To achieve this, we can simply display the Performance conversations
for the application `Samba_CIFS` for the zone `VLAN_Sales`.

From this screen, we can draw the following conclusion:

Only the clients ``192.168.20.205`` and ``192.168.20.212`` seem to be
impacted. The other clients have very short ``RTT`` values.

.. gofigure:: img/screenshots/spv/version_unk/10000201000003A200000208205A3038.png

   Peak in server response time: Conversations

To confirm this, we need to check that these two hosts are the only
ones impacted and check whether they were impacted only when accessing
the Fileserver. To do so, we look at the Performance conversations
between the `VLAN_Sales` and the `Private` zone. From this, we can
draw the following conclusions:

- Not only ``192.168.20.212`` and ``192.168.20.205``, but also
  ``192.168.20.220`` and ``192.168.20.50`` were impacted.
- The `Samba_CIFS` (access to the fileserver) was not the only
  impacted application; ``SMTP``, ``HTTP`` and the `Web Intranet
  SecurActive` were also impacted.

Actions to be taken after that analysis:

- Check the windowing configuration on the operating system of these
  hosts (if high value, this is normal).
- Check the level of usage of the host (CPU, RAM usage).

Alternative scenarios:

- If we had seen some retransmissions, check whether they are all on
  the same edge switch and check the interface configuration and media
  errors.

.. _slow_server:

**Slow server**
^^^^^^^^^^^^^^^
**Hypothesis**:

Users complain about having to try several times to connect to a
web-based application named `“Salesforce”`. The administrator
suspects the application server hosting `“Salesforce”` is slow.

**How to analyze the problem**:

First, check to see if all applications on the application server
hosting `“Salesforce”` are slow or if it is just that particular
application. If all applications are slow, then the application
server may, in fact, be a slow server. If just the one web-based
application `“Salesforce”` is slow, while the other applications
``(CRM)`` are responding quickly, the problem may be the application.

To begin diagnosis, go to “**Monitoring**” -> “**Clt/Srv Table**”.
Select the application server from the drop-down box labeled
“**Server Zone**” and click “**Search**”.
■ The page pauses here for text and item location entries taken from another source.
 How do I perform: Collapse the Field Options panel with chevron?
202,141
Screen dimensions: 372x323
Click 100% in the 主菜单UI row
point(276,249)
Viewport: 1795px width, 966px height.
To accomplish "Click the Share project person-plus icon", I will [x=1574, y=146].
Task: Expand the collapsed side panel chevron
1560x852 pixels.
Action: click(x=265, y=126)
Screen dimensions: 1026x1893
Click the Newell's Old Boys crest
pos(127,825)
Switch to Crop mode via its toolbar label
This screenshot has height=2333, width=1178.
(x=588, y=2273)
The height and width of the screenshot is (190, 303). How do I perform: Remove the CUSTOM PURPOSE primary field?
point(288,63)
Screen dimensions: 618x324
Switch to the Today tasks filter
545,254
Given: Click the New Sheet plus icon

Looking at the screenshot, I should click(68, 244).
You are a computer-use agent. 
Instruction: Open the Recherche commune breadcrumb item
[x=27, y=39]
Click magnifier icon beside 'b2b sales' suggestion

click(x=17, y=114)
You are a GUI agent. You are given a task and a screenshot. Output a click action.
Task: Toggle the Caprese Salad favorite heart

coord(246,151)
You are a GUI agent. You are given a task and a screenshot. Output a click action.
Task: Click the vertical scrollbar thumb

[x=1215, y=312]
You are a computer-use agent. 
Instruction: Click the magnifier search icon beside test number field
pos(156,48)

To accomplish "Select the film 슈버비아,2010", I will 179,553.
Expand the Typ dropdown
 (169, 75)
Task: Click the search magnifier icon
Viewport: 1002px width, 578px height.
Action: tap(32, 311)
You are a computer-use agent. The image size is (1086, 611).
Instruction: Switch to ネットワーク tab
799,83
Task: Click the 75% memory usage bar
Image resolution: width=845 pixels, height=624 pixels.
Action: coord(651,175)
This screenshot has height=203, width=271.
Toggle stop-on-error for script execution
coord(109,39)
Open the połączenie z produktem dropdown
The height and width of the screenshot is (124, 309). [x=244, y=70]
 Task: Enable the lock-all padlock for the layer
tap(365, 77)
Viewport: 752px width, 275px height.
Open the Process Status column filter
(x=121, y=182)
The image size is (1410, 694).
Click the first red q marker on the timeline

- If we see that all applications on the server are responding slowly,
  i.e., the ``SRT`` values are high for both `“Salesforce”` and
  `“CRM"`, the issue is related to the server, not to applications.
- Second, check the Connection Time of the application server. If the
  connection times are high, then this may also indicate a slow
  server.
- Third, check for retransmissions between the clients and the
  application server. If there are a lot of retransmissions, then
  either the application server or a network device in between are
  dropping packets. Go to “**Monitoring**” -> “**Performance Over
  Time chart**”. Select the application server “Salesforce” from
  the drop-down box labeled “**Server Zone**” and click
  “**Search**”.

.. gofigure:: img/screenshots/spv/version_unk/10000201000003FB000002D51ABEA0D0.png

   Slow server: Performance Over Time chart

Here, we see that there is a high Retransmission Rate ``(RR Server)``
going from the clients to the application server. However, none of the
packets from the server to the clients needed to be retransmitted
(``RR Client`` is around ``0``). This indicates that the application
server is, in fact, dropping the packets and is therefore a slow
server (assuming that the route taken from the client to the server is
the same route taken from the server to the client as is industry
standard practice).

Lastly, check the `TCP errors` of the clients and the `Application
server`. If the server reset count or number of timeouted sessions is
high, this is a further indication of a slow server.  Go to **Analysis
-> TCP errors**. Select the application server `“Salesforce”` from the
drop-down box labeled “**Server Zone**” and click **Search**.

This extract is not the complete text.